Periodical Reviews -- By: Anonymous

Journal: Bibliotheca Sacra
Volume: BSAC 120:477 (Jan 1963)
Article: Periodical Reviews
Author: Anonymous


Periodical Reviews

Carr, Clay B., Jr., “Orthodoxy As Open-Ended,” Theology Today, October, 1962.

This is an age in which traditional theological terms, once discarded by so-called modern thinkers, are being revived and invested with new meanings. The author aptly describes today’s theological scene in these words. “Non-fundamentalist Protestantism has been characterized during the last two generations by wide-ranging theological experimentation. One result of this has been that the concept of ‘orthodoxy’ has largely fallen into disrepute. As a seminary professor of mine once remarked, orthodoxy today seems to consist basically of a gentlemen’s agreement not to deny Christ’s divinity.” Mr.

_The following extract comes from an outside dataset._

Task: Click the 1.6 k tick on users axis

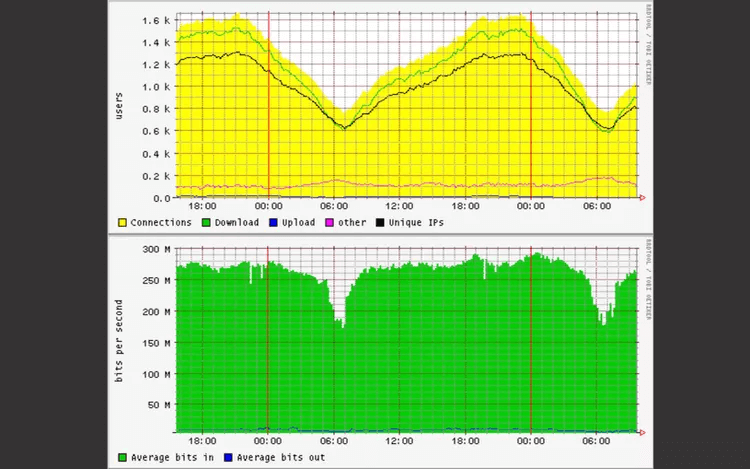Action: pyautogui.click(x=155, y=21)
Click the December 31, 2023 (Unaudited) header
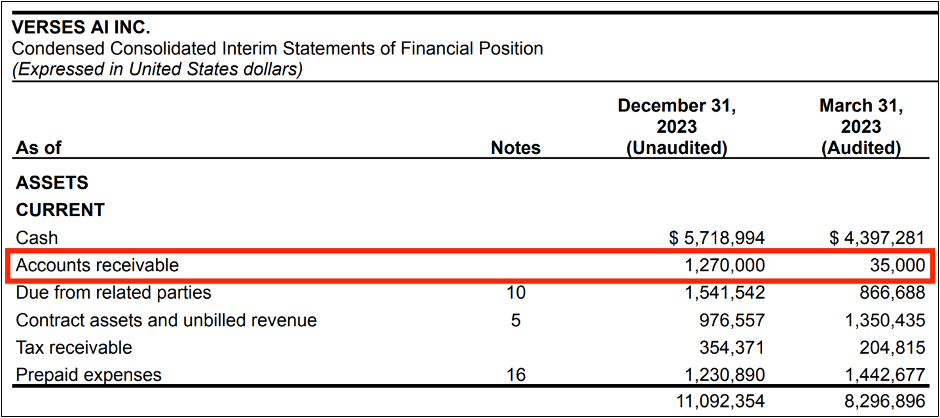The height and width of the screenshot is (418, 940). pyautogui.click(x=676, y=127)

Carr, however, posits the need for post-liberal theology to have an orthodoxy of its own because of continuing pressures which will “force it gradually to develop and defend a more consistent position. Chief among these pressures are the rapid growth of the Protestant and pseudo-Protestant right, with its claim to possess the Christian truth; the maze of concepts brought into the Christian tradition from contemporary philosophy, psychology, and other disciplines, which now need to be sifted and evaluated; and the progressive widening rift between traditional Christian morality and contemporary ethical standards.” To enter into dialogue with contemporary culture, the church will need an identity. “Since orthodoxy is the conceptual side of identity, this will mean a growing attempt to lay down ground rules for theological endeavor in terms of an orthodoxy.” He is quick to warn against a “return to the doctrinal safeties of the past.” “There is clear danger in the situation that ‘orthodoxy’ will be equated with ‘going back,’ whether to the Reformation, the historic creeds, the Apostolic Church, or wherever…” which is “unacceptable to many of us—and probably impossible.” He suggests an alternative definition of orthodoxy as “primarily the realm of discourse in which the on-going tradition of the Church finds expression. It is consistent from age to age, but incomplete and changing.” Under Mr. Carr’s definition, orthodoxy shifts with the trends of contemporary culture, has no definiteness, and has lost completely its “once for all character.” To say that orthodoxy can be known in its formal completeness “is to place the Church in the position of saying to its contemporary hearers

outside the faith not only ‘step into my realm of discourse’ (which, at some point in the dialogue, it must do), but ‘step back to the only valid truth.’ This is to say, as do a number of conservative Churches and theologians, that modern man must deny his existence and become what h...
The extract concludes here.